• **Your assignment**
The response must consist of the lines from the one holding "Task: Click the Remote Path input field" through the final line of the entries, given again exactly and without any pictures.

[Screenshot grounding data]
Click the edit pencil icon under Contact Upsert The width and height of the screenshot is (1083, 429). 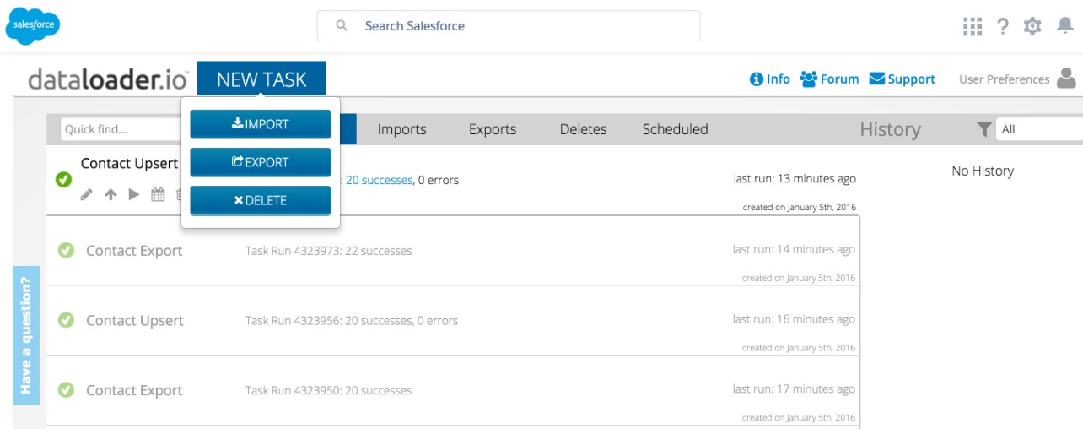[86, 195]
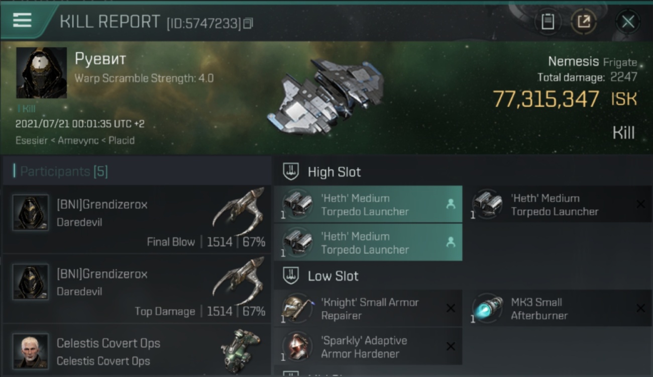Viewport: 653px width, 377px height.
Task: Select 'Sparkly' Adaptive Armor Hardener item
Action: [368, 347]
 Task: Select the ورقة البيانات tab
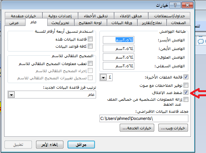(122, 23)
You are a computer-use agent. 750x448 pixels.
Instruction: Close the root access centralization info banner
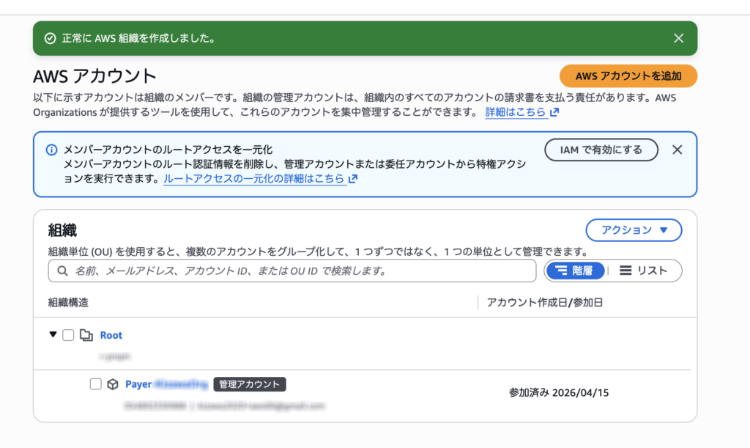click(x=677, y=150)
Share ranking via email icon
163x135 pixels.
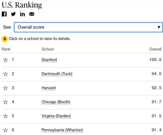pos(32,14)
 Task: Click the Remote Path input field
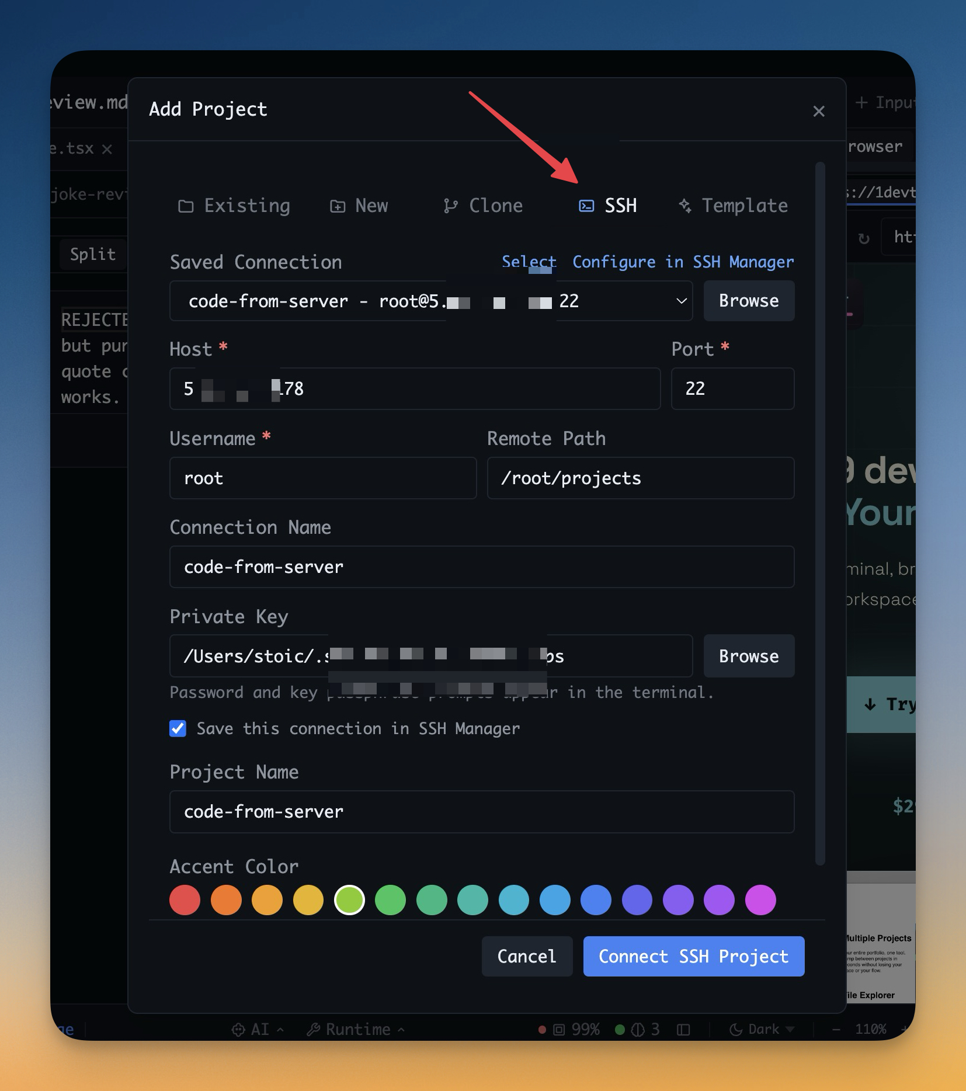point(640,478)
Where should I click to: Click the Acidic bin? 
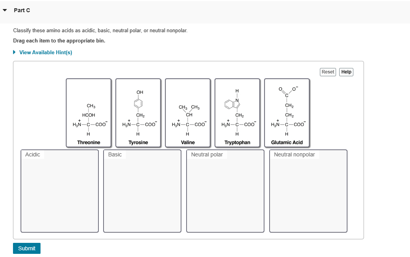click(59, 191)
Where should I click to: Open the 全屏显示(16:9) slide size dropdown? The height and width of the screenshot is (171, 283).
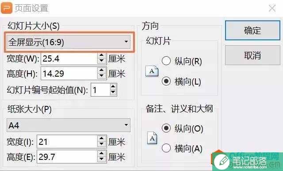tap(69, 42)
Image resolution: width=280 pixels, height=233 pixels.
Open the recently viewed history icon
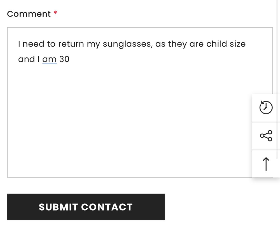pos(266,108)
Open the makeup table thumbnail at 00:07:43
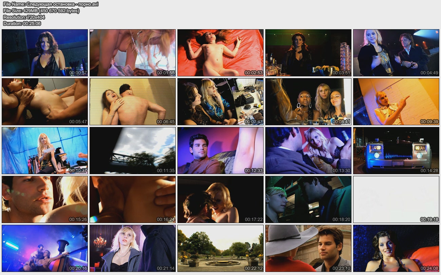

• **Output of the exercise**
 Task: Click the Remote Path input field
point(640,478)
Where should I click to: Click the Acidic bin? 
click(59, 191)
Where should I click to: Open the 全屏显示(16:9) slide size dropdown? The height and width of the screenshot is (171, 283).
tap(69, 42)
Image resolution: width=280 pixels, height=233 pixels.
Open the recently viewed history icon
pos(266,108)
Open the makeup table thumbnail at 00:07:43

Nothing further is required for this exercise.